With just a few weeks left in the spring semester, everyone is talking about how brutal classes are, or are about to get.
With days at Boulder Reservoir and nights on Pearl Street calling from a not-so-distant summer, it gets harder to focus on the present without having a mental breakdown. While you may be wanting to cry just thinking about this struggle-fest you’re in the middle of, there are ways to make it all easier.
Here are five tips for staying sane at the end of the semester:
1. Make a daily to-do list
The CUI's Isa Jones tips you off to five ways to stay sane as the semester comes to a close.. (CU Independent File Photo Illustration/Adam Milner)
This time of the semester it can feel like every other day someone is making lists for all the stuff they have to do before finals week. We see the brow-sweat form and the hyperventilating begin as they list off the infinite number of tasks lying before them. Yes, the end of the semester is overwhelming, but there’s a way to make it manageable: to-do lists.
Every night before bed, make a list of all the things you have to do the next day. Not the next week, just the next day. Turning a never-ending list into just a few items will relieve your stress level and help you create a schedule to make sure everything gets done on time and you don’t space on something important.
2. Physical Activity
It’s amazing how much a 30-minute run or a spin on the bike can calm your mind. Not only is it a great excuse to take a break from powering through those hundred pages you have to read in one night, but focusing on a fun activity gets your blood flowing and endorphins pumping, lightening your mood. Don’t kid yourself, you aren’t eating too healthy this time of year anyway, so you owe it to your body.
If you can’t convince yourself to leave your laptop for a quick trip to the gym, doing about 10 minutes of stretching every morning and/or evening will do wonders. It will get you to breath and relax, and keep your muscles from getting too tight or stressed. Good recommends include some yoga or pilates, but even those old stretches you did in high school gym will do.
You woke up late, your printer is refusing to print that term paper due 10 minutes ago, and you’ve slept through a job interview you forgot about. You’re in such a bad mood that just a “good morning” from your roommate makes you want to fly into a murderous rampage…. First, please don’t kill anyone. Second, find something that will make you laugh.

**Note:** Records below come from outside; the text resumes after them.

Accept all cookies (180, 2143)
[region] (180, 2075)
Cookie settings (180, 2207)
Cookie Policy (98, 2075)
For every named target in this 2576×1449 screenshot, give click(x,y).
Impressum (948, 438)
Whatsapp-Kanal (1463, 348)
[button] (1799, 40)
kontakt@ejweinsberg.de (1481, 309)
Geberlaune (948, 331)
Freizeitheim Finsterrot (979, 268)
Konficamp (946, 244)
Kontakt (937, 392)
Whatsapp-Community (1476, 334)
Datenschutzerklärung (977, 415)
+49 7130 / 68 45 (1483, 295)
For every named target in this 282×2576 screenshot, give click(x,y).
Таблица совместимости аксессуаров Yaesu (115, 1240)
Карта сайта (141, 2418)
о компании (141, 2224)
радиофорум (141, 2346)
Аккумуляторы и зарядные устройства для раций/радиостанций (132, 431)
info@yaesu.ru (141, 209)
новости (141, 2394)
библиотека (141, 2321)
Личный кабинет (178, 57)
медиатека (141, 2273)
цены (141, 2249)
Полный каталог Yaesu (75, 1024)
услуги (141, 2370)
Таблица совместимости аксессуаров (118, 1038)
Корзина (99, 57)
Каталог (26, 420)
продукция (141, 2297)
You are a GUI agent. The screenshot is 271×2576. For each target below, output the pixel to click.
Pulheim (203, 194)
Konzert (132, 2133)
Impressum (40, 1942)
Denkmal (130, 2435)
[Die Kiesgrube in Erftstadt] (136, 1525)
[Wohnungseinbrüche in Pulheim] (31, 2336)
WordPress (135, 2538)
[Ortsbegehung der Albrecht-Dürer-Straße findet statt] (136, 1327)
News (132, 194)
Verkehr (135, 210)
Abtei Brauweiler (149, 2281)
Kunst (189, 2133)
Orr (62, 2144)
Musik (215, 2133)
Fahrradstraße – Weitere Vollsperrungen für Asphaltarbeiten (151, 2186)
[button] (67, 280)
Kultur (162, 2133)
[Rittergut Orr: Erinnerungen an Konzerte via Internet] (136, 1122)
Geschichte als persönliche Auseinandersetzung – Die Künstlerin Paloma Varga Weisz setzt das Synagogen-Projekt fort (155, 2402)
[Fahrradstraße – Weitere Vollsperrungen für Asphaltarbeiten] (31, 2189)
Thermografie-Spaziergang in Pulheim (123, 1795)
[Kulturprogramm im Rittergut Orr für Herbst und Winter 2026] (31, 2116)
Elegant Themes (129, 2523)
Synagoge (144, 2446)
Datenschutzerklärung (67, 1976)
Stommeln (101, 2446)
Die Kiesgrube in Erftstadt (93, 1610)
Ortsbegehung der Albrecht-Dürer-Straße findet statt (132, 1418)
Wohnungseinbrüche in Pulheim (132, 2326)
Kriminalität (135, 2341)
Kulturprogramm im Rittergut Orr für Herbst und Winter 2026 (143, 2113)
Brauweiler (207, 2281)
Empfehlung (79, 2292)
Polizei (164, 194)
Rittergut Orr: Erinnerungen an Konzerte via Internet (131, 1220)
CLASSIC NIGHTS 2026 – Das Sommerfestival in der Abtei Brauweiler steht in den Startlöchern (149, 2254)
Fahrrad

The cliché states that laughter is the best medicine, and there’s truth in that. Take 30 minutes to watch an episode of 30 Rock, browse your favorite humor website while on the bus or call that one friend that always makes you laugh. When it all feels overwhelming, putting some comedy in your life serves as a reminder that things aren’t that bad.
4. Reward Yourself
My roommates live off the “reward system” and it does help your motivation levels when you’re staring down a mountain of school work. Plan to, and finish your reading by 10 p.m.? Go grab a drink at The Sink with a friend. Manage to sit still and study your flash-cards for a full hour? That earns you 15 minutes of Facebook stalking. Get an A on that test you studied days for? Go buy yourself something small you’ve been wanting.
It may sound silly, but the power of motivation shouldn’t be underestimated. When the due dates come closer and the number of assignments increases, finding something simple to make the work worthwhile can increase your productivity. If an abstract goal like a degree and maybe future employment is too hard to grasp when your falling asleep at your desk, pick something instant and concrete to keep pushing forward.
We’ve all seen classmates wandering zombie-like through campus after getting four hours of sleep in three days. It’s not pretty, and honestly, watching the sunrise from Norlin won’t help your GPA.
The idea of sacrificing time you could work on practice problems may seem outlandish, but getting at least six or seven hours of sleep will do your brain and body wonders in the long run. Being in your early 20’s, that one all-nighter probably won’t affect you too much, but there are still three weeks, plus finals left in the semester. Those hours sacrificed every night will add up fast, and when it comes time to cram for a final exam, your body might just shut down. We’re young, but not invincible. Your body needs sleep to repair and restore, so close that physics book and get into bed.
There you have it, five simple adjustments that could have huge effects on your mental state as school winds down. So, work hard, have fun and remember that summer is just around the corner.